Study Disagrees With EPA on Perchlorate
In a long-awaited report, a national panel of scientists wrote Monday that perchlorate, an ingredient of solid rocket fuel that has contaminated drinking water and food throughout the country, poses a public health risk at low doses but not at amounts as low as the U.S. Environmental Protection Agency had calculated.
The chemical, used primarily by the military, NASA and their contractors, has seeped into hundreds of wells in Southern California and contaminated Colorado River water used for drinking and for irrigating crops in the region.
The scientific controversy over what level of the chemical is safe for human consumption pits the Pentagon against environmentalists and drew the attention of top-level White House officials. Environmental groups Monday accused the White House and Pentagon of influencing the panel’s findings.
The National Research Council panel, led by Richard B. Johnston Jr. of the University of Colorado’s School of Medicine in Denver, concluded that perchlorate posed a health threat because it can interfere with the human thyroid gland, which controls how the brain develops in infancy.
The scientists said their recommendation of a safe daily dose “would protect the health of even the most sensitive populations”: babies born to women with a thyroid problem or iodide deficiency.
The panel did not suggest a specific limit for drinking water, but it did recommend an amount, called a reference dose, that would cause no human health effects if consumed daily in water and food. The number is meant to be used by the EPA and state health departments to calculate a standard for the amount allowable in drinking water.
The maximum daily dose of perchlorate recommended by the scientists is about 23 times higher than recently proposed by the EPA. The panel recommended 0.0007 milligrams per kilogram of body weight per day compared with EPA’s 0.00003.
It remains uncertain how stringent a standard would result from the panel’s recommendation. Several toxicologists said Monday they anticipated it would probably be in the range of 2 to 6 parts per billion. That is more than the 1 part per billion that environmentalists advocate but far less than the 200 parts per billion that industry groups have suggested.
In comparison, California has set a public health goal -- which is not yet an enforceable limit -- of 6 parts per billion. Allan Hirsch of the state Office of Environmental Health Hazard Assessment said that the scientists’ report generally supports the state’s recommendation, although “some fine-tuning” may result.
The number that the EPA ultimately uses will determine which water supplies are safe and how large cleanups by the military and aerospace companies will have to be. Those cleanups could cost billions of dollars. More than 11 million people in the United States drink water with perchlorate levels of 4 parts per billion or higher. Thirty-five states are affected.

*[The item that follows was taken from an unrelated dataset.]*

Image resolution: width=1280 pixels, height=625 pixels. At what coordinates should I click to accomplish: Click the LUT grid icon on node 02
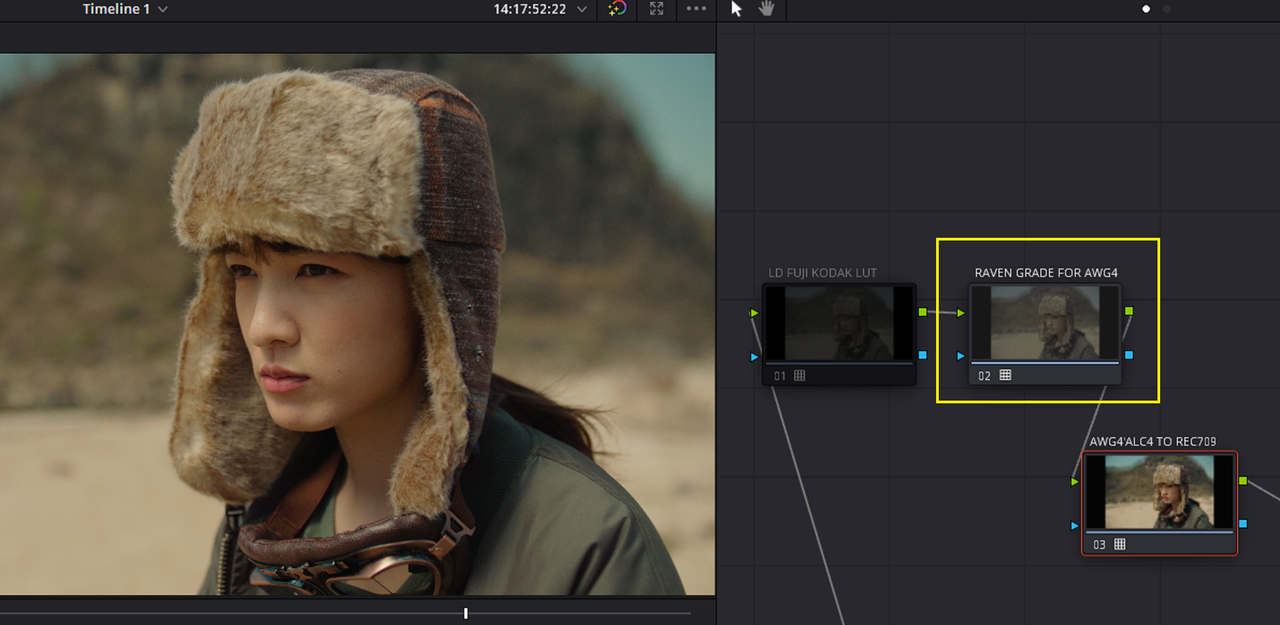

Environmentalists’ reaction to the report varied. The Environmental Working Group, which specializes in exploring the health effects of contaminants, supported the findings.
“It is evident that there has been a lot of political pressure, so we are pleased that, in this climate, the National Academy of Sciences has come out with this recommendation,” said Bill Walker of the Environmental Working Group.
But the Natural Resources Defense Council said the panel’s findings will “threaten the health of millions of American children.” The group said the report “was likely shaped by a covert campaign by the White House, Pentagon and defense contractors to twist the science and strong-arm the academy.”
The EPA, the Pentagon and NASA had requested a report to clear up questions about the results of various academic and industry tests on humans and lab animals.
The Natural Resources Defense Council, which filed a lawsuit to obtain records from the White House, Defense Department and EPA, contends that the administration waged a “behind-the-scenes campaign” to limit the scope of the study and help select panel members favorable to industry.
The group cited a string of e-mails from the White House and Defense Department that discussed such topics as what the scientists should look at and who should be on the panel. The administration refused to disclose the messages but instead described them to the environmental group. The e-mails also suggest that Defense Department contractors and chemical companies -- including Lockheed Martin and Kerr-McGee -- weighed in on the perchlorate discussion and met with White House officials.
Bob Hopkins, a spokesman for the White House Office of Science and Technology Policy, said the participation of senior White House political officials is “standard procedure” when multiple federal agencies request a study from the National Research Council. Defense Department officials declined to comment.
Perchlorate has leaked from chemical factories and aerospace plants into aquifers in at least 10 California counties, including Los Angeles, Orange, Riverside, San Bernardino and San Diego. Los Angeles County alone has 138 wells with traces of perchlorate, according to a report by the Environment California Research and Policy Center.
The chemical also has been detected in lettuce and milk, apparently from contaminated irrigation water.
The scientists dismissed animal tests that the EPA used in its assessment, calling them flawed. They also said there was no cancer risk. Instead, they based their recommended dose on thyroid tests on 37 healthy adults given various doses of perchlorate, which was used in the past to treat hyperthyroidism.
They said, however, that large-scale clinical tests on humans or monkeys should be initiated “to provide a more complete understanding of the array of effects of perchlorate.”